The defining feature of holism is the view that ‘the whole precedes and dominates the part, as a consequence of which the former is more valuable than the latter’ (Bunge, 2003a: 101; see also Bunge, 2000a: 399). Therefore a holist typically ‘tackles every system as a whole, and refuses to analyze it into its composition, environment, structure, and mechanism’ (Bunge, 2001: 43),3 and is reluctant to explain emergent properties of a system (at least in part) as the interaction of its component parts. Manifest in Luhmann’s construal of ‘emergence’ is accordingly a strictly holistic approach. (352)

For Luhmannian theory, there are no component parts because all such “parts” would be have to understood as unified entities. But for Luhmann, there are only differences (system/environment differences), not unified entities that persist in time and space. Anything that looks like an unified entity is a dynamic system that is reproducing itself from moment to moment. Luhmannian theory is anti-ontological.

There is also nothing about domination of whole over parts in Luhmannian theory.

Wan seems to conflate structural coupling with holism, along with stating that that a family consists of individual people as parts.

Structural coupling, in Luhmann’s usage, is ‘a state in which two systems shape the environment of the other in such a way that both depend on the other for continuing their autopoiesis and increasing their structural complexity’ (Moeller, 2006: 19). In my view, such a concept makes sense only in so far as the two systems in question are not in a part-whole relationship. For instance, my family and my best friend’s family may, under some circumstances (that is, contingently), be construed as structurally coupled. But the relation between myself and my family, of which I am a part, can by no means be described in this manner, because, at the ontological level, I am not the environment but an integral part of my family: the ways in which the members of a family interact with each other are responsible for the emergent properties of the family as a system, rendering it cohesive and united in varying degrees. (354)

First of all, two families cannot be structurally coupled. That’s not what structural coupling means. And secondly, the “I” of which Wan speaks is a system/environment difference, not an entity. When we think in terms of whole and parts, then thinking in terms of relations between parts follows. But that is not what Luhmann is saying.

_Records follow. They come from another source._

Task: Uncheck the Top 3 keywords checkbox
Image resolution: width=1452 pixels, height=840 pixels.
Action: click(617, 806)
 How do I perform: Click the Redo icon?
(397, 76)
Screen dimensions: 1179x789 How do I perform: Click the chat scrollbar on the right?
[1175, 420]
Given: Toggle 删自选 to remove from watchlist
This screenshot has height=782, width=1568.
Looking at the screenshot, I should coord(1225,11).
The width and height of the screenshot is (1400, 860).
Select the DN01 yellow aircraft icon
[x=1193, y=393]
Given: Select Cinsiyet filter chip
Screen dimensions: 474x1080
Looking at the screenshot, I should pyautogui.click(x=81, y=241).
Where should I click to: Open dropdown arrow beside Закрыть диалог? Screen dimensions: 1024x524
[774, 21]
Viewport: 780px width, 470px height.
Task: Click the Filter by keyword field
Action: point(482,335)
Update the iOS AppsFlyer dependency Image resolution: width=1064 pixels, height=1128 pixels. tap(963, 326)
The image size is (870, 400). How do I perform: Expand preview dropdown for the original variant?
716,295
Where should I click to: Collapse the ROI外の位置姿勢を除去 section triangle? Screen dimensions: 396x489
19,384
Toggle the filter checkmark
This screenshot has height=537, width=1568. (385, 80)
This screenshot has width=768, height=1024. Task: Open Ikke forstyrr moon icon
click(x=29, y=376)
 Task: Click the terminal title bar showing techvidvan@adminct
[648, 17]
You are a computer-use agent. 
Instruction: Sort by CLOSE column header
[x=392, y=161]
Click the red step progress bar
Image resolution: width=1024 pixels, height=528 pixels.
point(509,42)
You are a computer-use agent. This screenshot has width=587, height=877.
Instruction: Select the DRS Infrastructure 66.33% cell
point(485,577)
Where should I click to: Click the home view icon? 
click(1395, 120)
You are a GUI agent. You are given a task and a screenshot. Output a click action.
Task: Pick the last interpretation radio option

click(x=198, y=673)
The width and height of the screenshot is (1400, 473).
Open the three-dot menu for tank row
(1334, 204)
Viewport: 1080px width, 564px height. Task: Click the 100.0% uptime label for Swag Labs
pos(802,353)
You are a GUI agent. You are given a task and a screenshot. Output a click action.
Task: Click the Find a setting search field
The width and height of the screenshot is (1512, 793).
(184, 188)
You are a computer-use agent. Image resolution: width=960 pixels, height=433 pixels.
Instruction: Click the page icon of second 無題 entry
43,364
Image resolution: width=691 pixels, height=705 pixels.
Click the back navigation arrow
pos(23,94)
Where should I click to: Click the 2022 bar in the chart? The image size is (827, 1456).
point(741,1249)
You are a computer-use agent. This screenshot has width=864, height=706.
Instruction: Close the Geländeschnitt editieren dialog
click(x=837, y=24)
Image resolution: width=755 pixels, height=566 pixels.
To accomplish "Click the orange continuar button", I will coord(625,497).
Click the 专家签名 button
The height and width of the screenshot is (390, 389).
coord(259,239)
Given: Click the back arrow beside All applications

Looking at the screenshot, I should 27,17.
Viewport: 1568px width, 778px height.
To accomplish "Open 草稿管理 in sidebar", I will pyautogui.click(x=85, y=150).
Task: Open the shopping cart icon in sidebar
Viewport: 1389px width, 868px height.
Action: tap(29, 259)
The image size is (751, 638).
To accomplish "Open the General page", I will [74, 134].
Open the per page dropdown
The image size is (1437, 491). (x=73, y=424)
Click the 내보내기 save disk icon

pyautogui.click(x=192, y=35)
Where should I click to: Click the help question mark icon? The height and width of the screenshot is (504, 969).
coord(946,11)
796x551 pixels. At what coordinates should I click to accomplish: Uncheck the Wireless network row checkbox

Wan argues that if we go along with Luhmann we will see people as “passive pawns of social forces”–in other words, component parts that are dominated by a whole. As he writes,

The idea that systems or complex thinking entails or underpins laissez-faire policies, the myth of self-regulating markets, and a view of human beings as passive pawns of social forces, is not merely ungrounded but detrimental both to human welfare and to the credibility of systems thinking. (364)

Wan is making a moral argument here, not a scientific argument. He is saying Luhmannian systems theory will makes life worse for human beings.